Berikut kutipan tentang subyek terdakwa dalam putusan ini:
“memeriksa perkara pidana khusus dalam tingkat kasasi telah memutuskan sebagai berikut dalam perkara Terdakwa :
Nama                : KIM YOUNG WOO ;
Tempat lahir      : Seoul ;
Umur / tanggal lahir : 58 Tahun / 05 Januari 1950 ;
Jenis kelamin    : Laki – laki ;
Kebangsaan : Korea Selatan ;
Tempat tinggal   : xxxx
Agama              : Kathol i k ;
Pekerjaan          : Presiden Direktur PT. DongwooEnvironmental Indonesia ;”
Permasalahan ini juga diangkat oleh Pemohon Kasasi (Terdakwa), dimana permasalahan perumusan subyek tersebut telah terjadi dari tingkat pertama. Pemohon Kasasi berpandangan bahwa jika perumusan subyeknya sebagaimana ditulis dalam putusan tingkat I dan Banding maka sebenarnya yang menjadi terdakwa bukan lah PT. DEI namun diri pribadi dari Kim Young Woo. Sementara itu jika dalam perkara ini yang diadili adalah diri pribadi dari Kim Young Woo maka perkara ini melanggar asas Ne Bis In Idem, mengingat terhadap diri pribadi Kim Young Woo telah diperiksa dan diputus juga dalam berkas perkara yang tersendiri.

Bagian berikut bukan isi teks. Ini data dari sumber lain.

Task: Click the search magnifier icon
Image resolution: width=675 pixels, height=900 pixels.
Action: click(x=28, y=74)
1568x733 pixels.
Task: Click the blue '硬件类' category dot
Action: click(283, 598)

Pemohon Kasasi Permasalahan ketidakjelasan perumusan siapa yang menjadi terdakwa dalam perkara ini mungkin terjadi karena permasalahan teknis belaka yang sangat mungkin juga disebabkan minimnya pengaturan mengenai tindak pidana yang dilakukan oleh korporasi. Namun sayangnya permasalahan ini tidak dijawab oleh Mahkamah Agung. Seharusnya MA bisa memberikan kejelasan mengenai permasalahan ini serta memberikan petunjuk dalam pertimbangannya bagaimana seharusnya penempatan subyek dalam tindak pidana korporasi kedepan, dengan tetap menyatakan kesalahan yang dilakukan baik oleh JPU maupun Judex Facti dalam dakwaan maupun putusannya masih bisa dimaklumi.
Permasalahan kedua sangat terkait dengan permasalahan pertama, yaitu mengenai subsidair dari hukuman denda apabila Terdakwa tidak membayar denda tersebut. Dalam putusannya MA menyatakan bahwa Terdakwa dijatuhi pidana denda sebesar Rp. 650 juta, dan apabila denda tersebut tidak dibayar maka diganti dengan pidana kurungan selama 6 (enam) bulan. Permasalahannya adalah siapa yang akan menjalani pidana kurungan tersebut apabila PT DEI tidak mau membayarnya? Apakah Kim Young Woo? Dalam kapasitas apa ia akan dikenakan kurungan? Apakah dalam kapasitasnya sebagai Presiden Direktur atau sebagai pribadi? Bagaimana jika ternyata telah terjadi pergantian jabatan Presiden Direktur, apakah yang menjalani kurungan tetap Kim Young Woo atau Presiden Direktur yang pada saat itu menjabat?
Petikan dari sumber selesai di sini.